▶ [Exercise details]
Count the lines of the listing below where "will" shows up, and please answer with that number only.

▶ [Material to process]
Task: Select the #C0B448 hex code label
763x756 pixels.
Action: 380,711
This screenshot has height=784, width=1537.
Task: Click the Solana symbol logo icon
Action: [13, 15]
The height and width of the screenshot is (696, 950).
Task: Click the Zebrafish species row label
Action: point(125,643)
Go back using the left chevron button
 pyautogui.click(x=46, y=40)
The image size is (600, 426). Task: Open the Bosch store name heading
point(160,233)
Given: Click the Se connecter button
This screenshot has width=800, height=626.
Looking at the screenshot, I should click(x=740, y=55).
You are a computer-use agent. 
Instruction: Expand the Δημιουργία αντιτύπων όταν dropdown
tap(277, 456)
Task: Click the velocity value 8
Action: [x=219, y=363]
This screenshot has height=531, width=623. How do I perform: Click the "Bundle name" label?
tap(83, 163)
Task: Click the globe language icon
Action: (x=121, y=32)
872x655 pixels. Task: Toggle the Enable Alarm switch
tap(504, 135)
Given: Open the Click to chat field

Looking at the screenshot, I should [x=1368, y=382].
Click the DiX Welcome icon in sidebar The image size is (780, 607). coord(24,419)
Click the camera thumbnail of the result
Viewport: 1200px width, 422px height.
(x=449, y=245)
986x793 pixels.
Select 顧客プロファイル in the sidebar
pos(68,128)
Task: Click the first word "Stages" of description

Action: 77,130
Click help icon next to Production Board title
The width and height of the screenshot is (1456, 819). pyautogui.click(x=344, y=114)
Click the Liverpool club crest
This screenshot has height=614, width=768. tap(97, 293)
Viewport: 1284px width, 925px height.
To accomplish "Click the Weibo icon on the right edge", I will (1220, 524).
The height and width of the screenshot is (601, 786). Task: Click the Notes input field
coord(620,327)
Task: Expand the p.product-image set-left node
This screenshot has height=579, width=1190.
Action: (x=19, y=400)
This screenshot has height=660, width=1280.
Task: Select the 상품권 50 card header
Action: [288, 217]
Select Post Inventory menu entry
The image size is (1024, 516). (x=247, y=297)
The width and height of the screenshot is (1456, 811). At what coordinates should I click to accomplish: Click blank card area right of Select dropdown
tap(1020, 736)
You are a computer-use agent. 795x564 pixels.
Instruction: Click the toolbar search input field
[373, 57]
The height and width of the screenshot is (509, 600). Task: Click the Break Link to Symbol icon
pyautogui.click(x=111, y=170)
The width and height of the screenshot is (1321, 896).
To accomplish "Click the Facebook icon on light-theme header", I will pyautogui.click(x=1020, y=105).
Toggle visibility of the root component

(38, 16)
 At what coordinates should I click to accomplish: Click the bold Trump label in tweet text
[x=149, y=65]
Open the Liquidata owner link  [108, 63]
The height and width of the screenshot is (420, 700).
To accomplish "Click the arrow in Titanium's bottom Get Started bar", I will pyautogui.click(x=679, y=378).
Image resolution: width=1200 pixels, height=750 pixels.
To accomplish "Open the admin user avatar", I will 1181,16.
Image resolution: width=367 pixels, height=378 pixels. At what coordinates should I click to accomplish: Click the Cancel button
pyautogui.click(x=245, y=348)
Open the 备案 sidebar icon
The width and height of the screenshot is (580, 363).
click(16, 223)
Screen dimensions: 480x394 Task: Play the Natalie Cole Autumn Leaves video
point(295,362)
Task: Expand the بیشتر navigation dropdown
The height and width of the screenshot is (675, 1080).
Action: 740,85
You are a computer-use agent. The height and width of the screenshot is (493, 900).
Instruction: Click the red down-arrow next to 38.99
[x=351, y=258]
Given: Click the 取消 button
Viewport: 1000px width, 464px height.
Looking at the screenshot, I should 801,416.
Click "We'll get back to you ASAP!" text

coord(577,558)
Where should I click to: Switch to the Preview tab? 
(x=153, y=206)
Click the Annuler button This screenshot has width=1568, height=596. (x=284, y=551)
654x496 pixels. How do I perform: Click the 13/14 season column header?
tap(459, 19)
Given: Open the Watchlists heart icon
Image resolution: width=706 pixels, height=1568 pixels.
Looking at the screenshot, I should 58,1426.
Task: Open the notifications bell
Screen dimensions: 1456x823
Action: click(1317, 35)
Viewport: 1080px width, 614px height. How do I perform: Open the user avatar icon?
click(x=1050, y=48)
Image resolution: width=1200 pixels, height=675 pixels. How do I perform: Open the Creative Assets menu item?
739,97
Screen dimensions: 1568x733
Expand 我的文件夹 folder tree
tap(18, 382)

▶ [Response for this exercise]
4